Argentina has also used Brexit and its focus on sovereignty to continue challenging UK control over the Malvinas/Falkland Islands. This initiative strengthened when the islands were left out of the EU-UK final trade agreement, on EU insistence that the UK could not negotiate for overseas territories. It has been reported that ‘Argentine diplomats now believe there is a good chance talks over the almost two centuries-long dispute could resume.’ Some speculate that France, Spain, Italy, and Portugal may be ready to lend their support to Argentina’s positions, just as European states abandoned their support for UK control over the Chagos Islands.
Both the Chagos Islands and the Argentina case starkly illustrate sovereignty concerns on the broader international level. The sentiment among many is that any UK role change should not threaten a return to outdated and immoral notions of sovereignty that fuelled UK colonialism during its imperial exploits. Rather, some states see Brexit as an opportunity to reverse those historical consequences. The ramifications of Brexit also extend globally not simply because of its impact on international trade, but because the act of Brexiting has tugged at the prevailing norms of sovereignty, the very fabric from which states construct their various international roles. In this light, the great European experiment that pools sovereignty is being challenged by Brexit, threatening to unravel key features of the Liberal Order.

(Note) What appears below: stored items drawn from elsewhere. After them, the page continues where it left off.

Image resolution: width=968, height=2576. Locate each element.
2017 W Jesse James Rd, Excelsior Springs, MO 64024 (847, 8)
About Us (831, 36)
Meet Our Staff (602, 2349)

Almost five years after the Brexit vote, it is clear that the UK role change which was initiated by the referendum is still unfolding on the world stage, implicating the roles of other international actors and raising sovereignty issues both in the UK and globally. While the final act of this play has yet to be written, with new plot twists still emerging, role theory captures well the ongoing drafting and re-drafting of the Brexit script.